— BEGIN DATA TO PROCESS —

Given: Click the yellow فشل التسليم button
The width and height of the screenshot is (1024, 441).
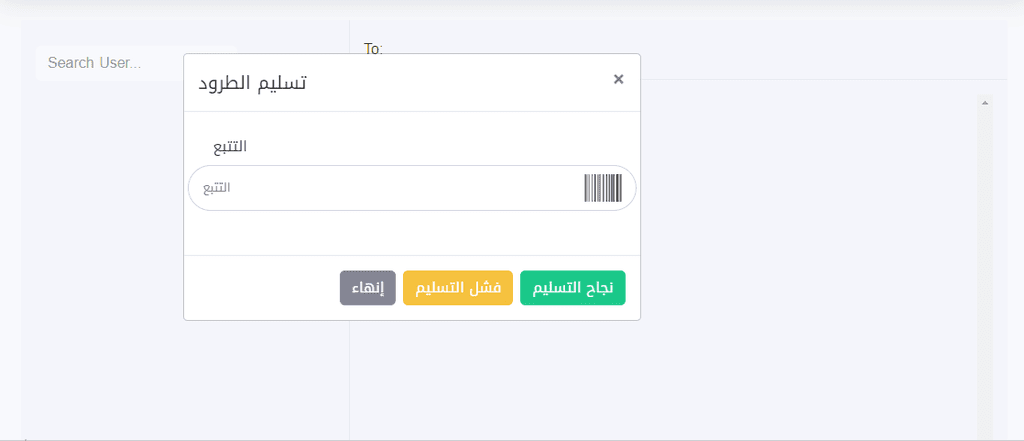Looking at the screenshot, I should click(458, 288).
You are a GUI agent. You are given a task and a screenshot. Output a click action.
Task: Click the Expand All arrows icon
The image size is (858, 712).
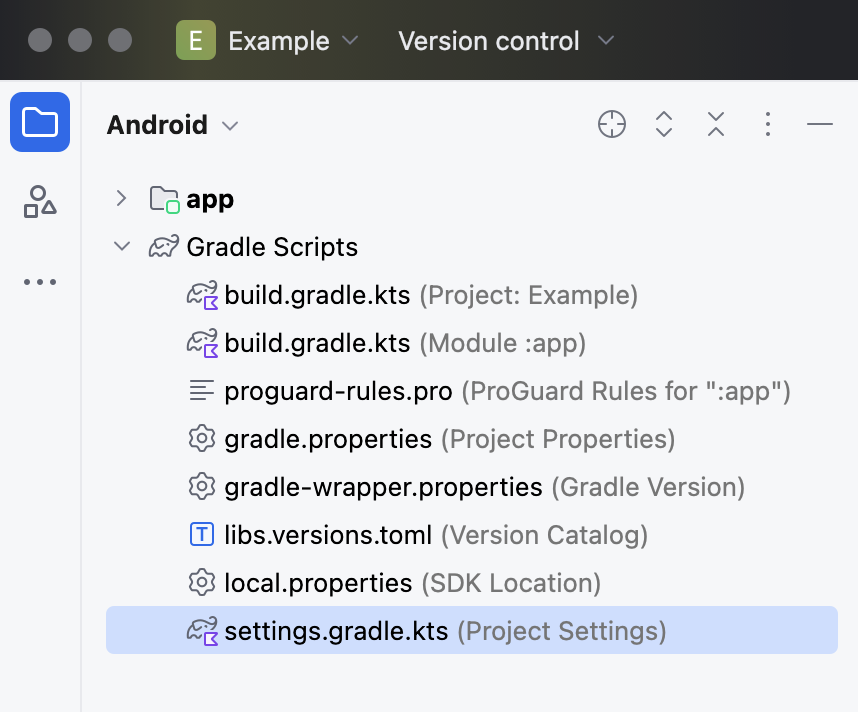click(664, 124)
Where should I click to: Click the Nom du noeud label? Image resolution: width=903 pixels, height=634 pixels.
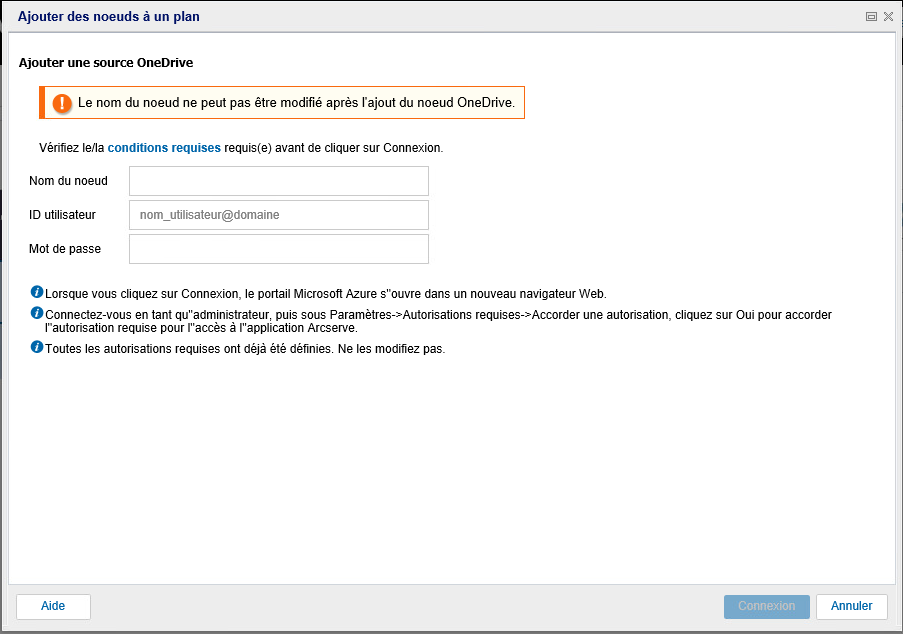point(69,181)
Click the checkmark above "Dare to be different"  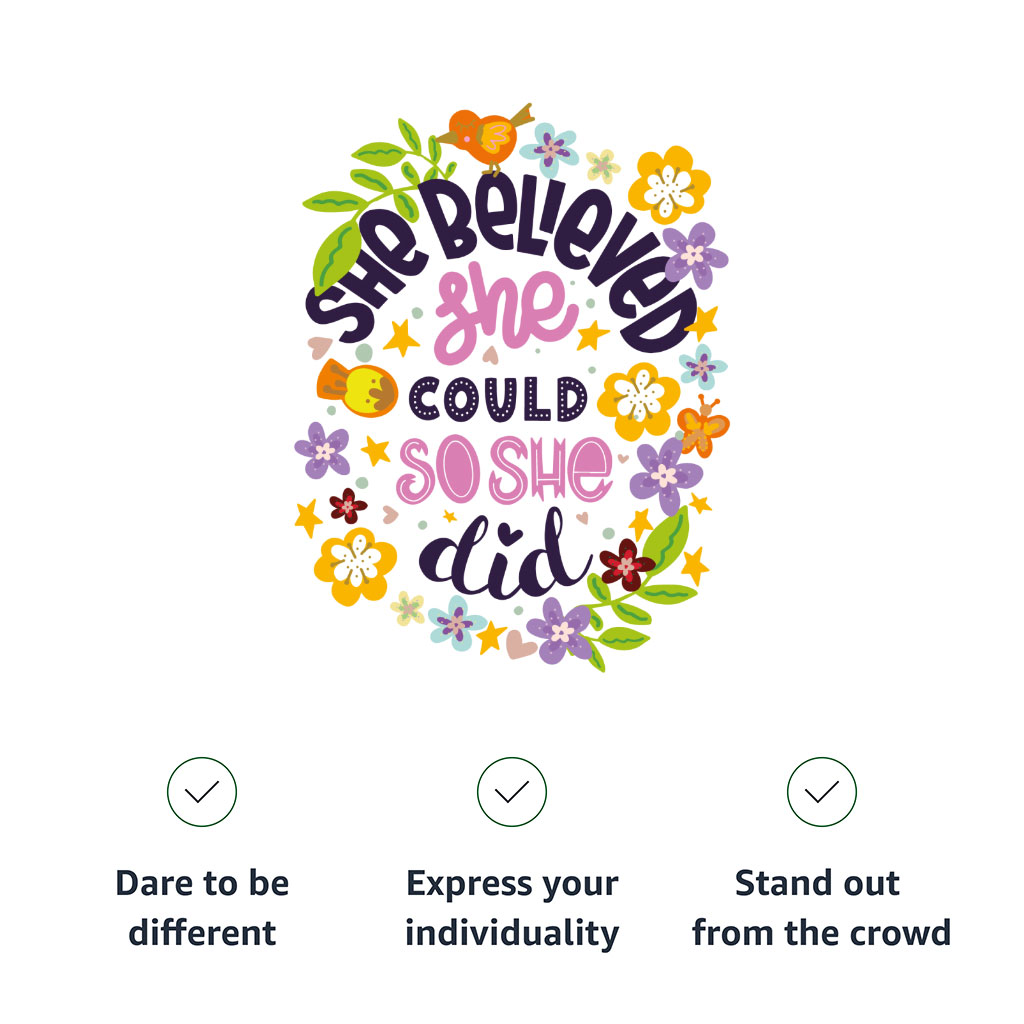[202, 792]
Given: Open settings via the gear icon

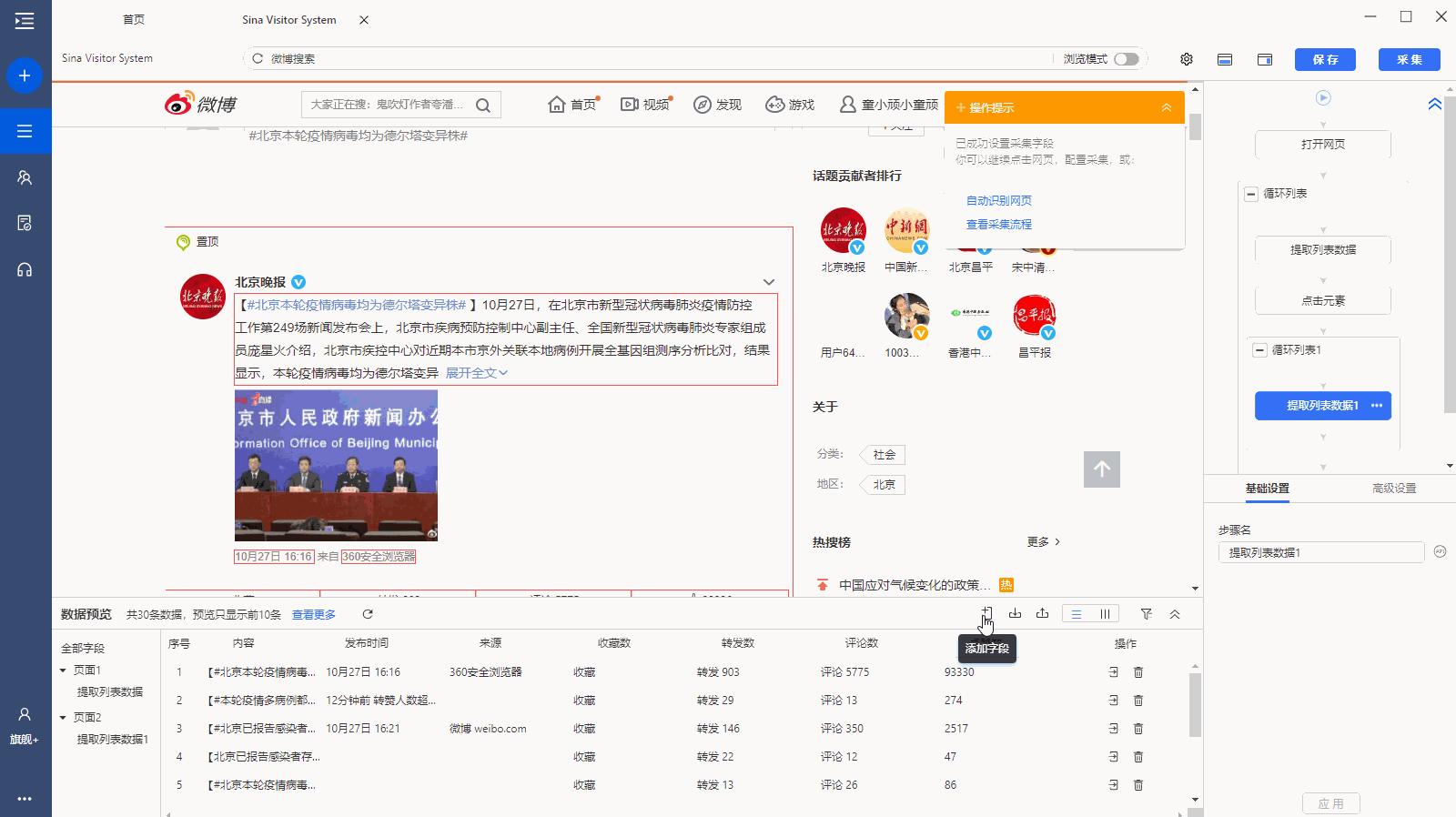Looking at the screenshot, I should (x=1187, y=59).
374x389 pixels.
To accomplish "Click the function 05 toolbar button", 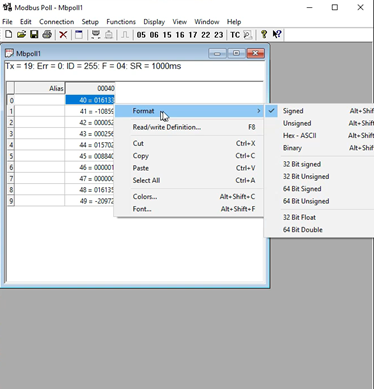I will tap(141, 35).
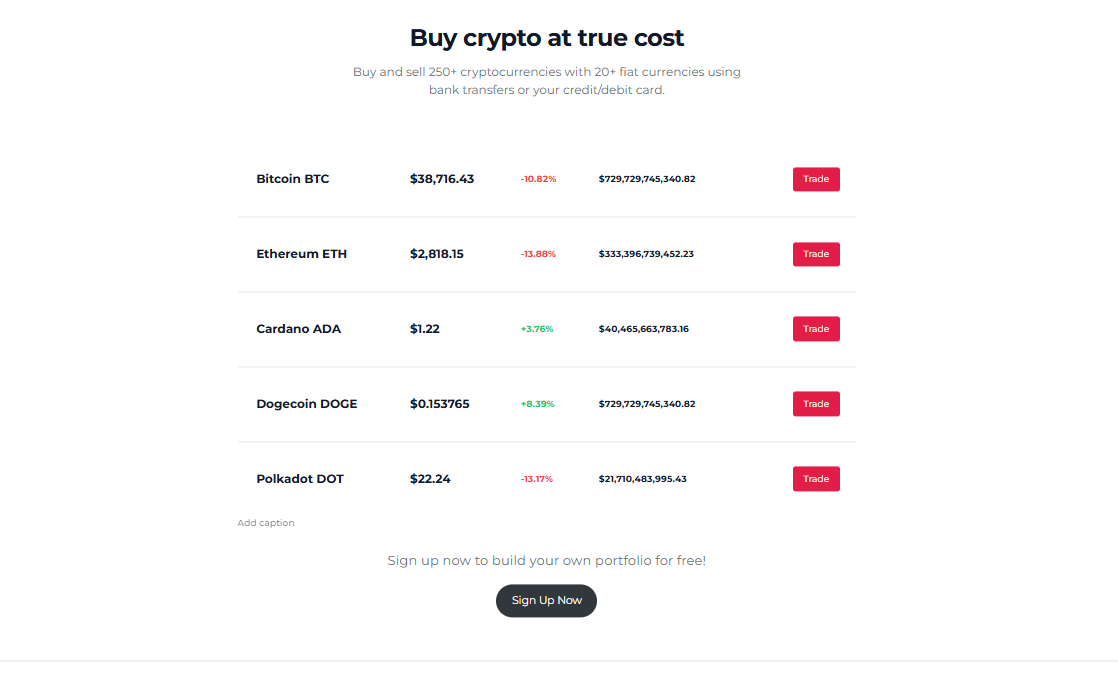Click Ethereum's -13.88% change value
This screenshot has width=1118, height=681.
[x=538, y=254]
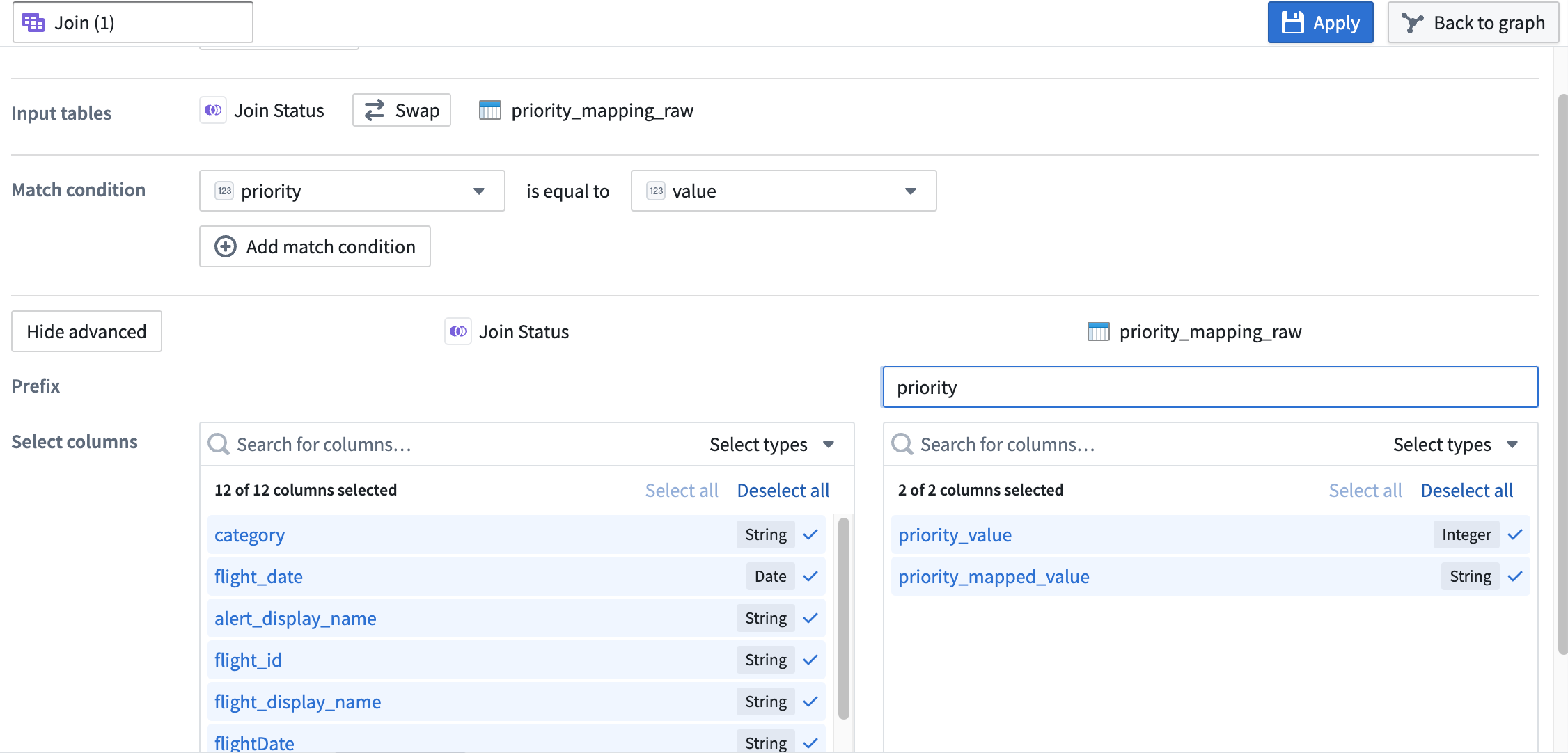Edit the priority prefix input field
This screenshot has height=753, width=1568.
pos(1209,386)
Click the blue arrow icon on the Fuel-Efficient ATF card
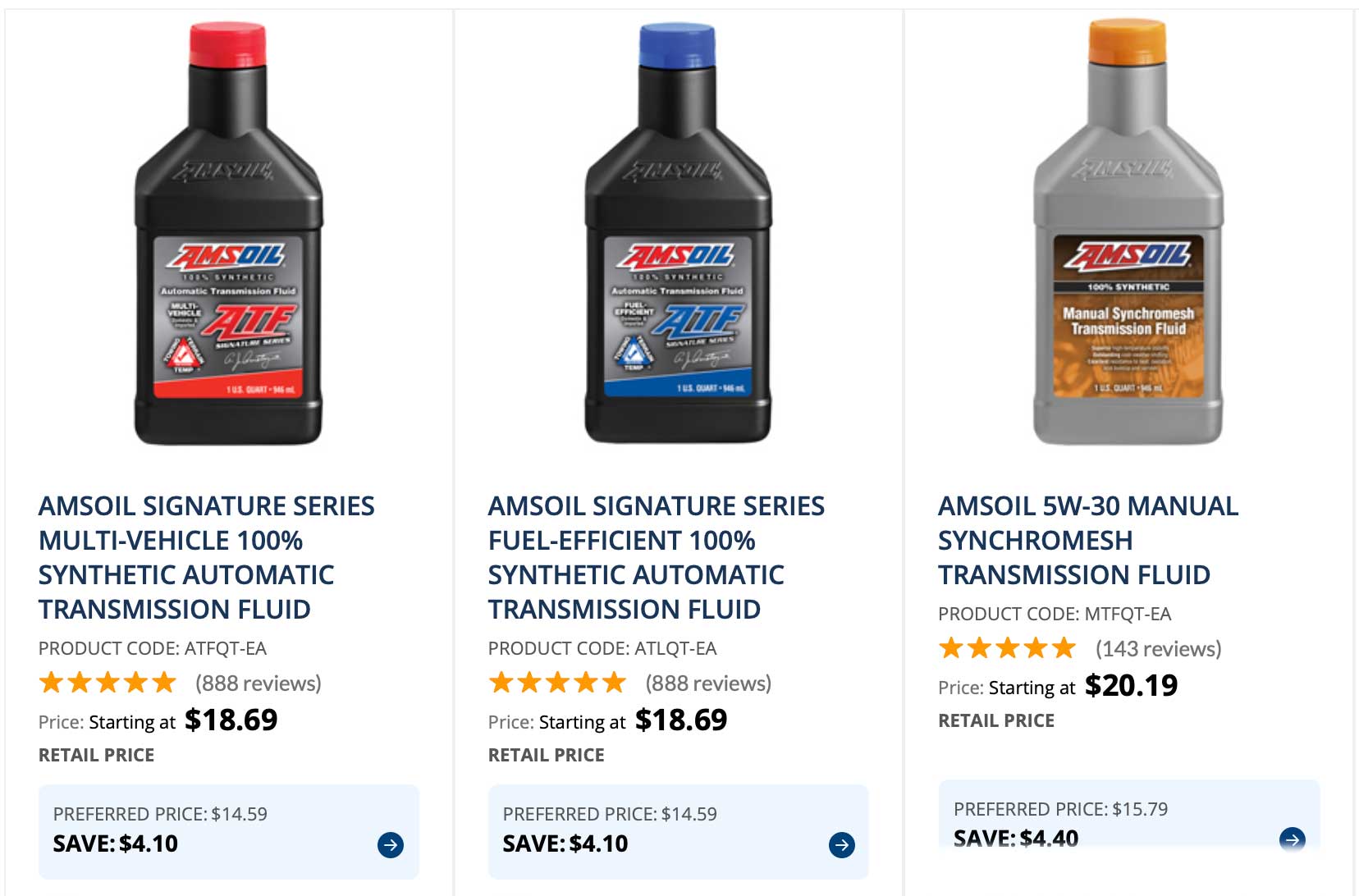Screen dimensions: 1359x896 (x=842, y=843)
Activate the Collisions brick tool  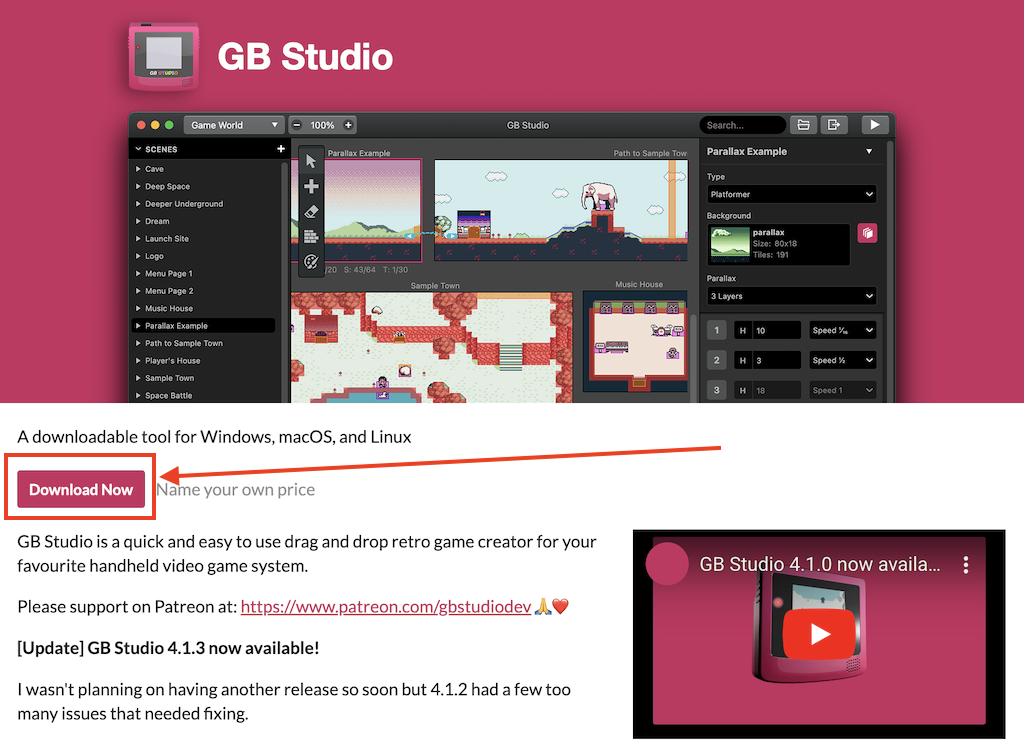(311, 237)
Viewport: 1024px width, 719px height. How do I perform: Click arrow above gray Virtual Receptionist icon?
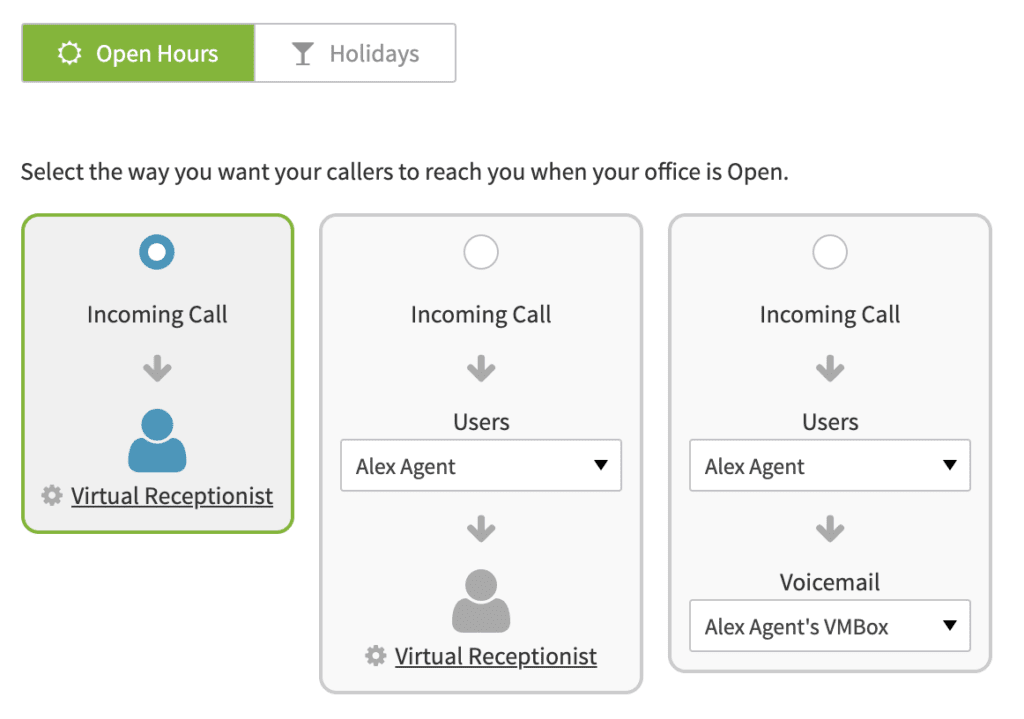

— END DATA TO PROCESS —

**WHAT TO PRODUCE:**
Copy the records word for word from their start through the line that contains "point(69,181)", inclusive, and leave the pictures out of your answer.

**WORKED SOLUTION:**
Given: Click the yellow فشل التسليم button
The width and height of the screenshot is (1024, 441).
Looking at the screenshot, I should click(458, 288).
You are a GUI agent. You are given a task and a screenshot. Output a click action.
Task: Click the Expand All arrows icon
The image size is (858, 712).
click(664, 124)
Where should I click to: Click the Nom du noeud label? Image resolution: width=903 pixels, height=634 pixels.
point(69,181)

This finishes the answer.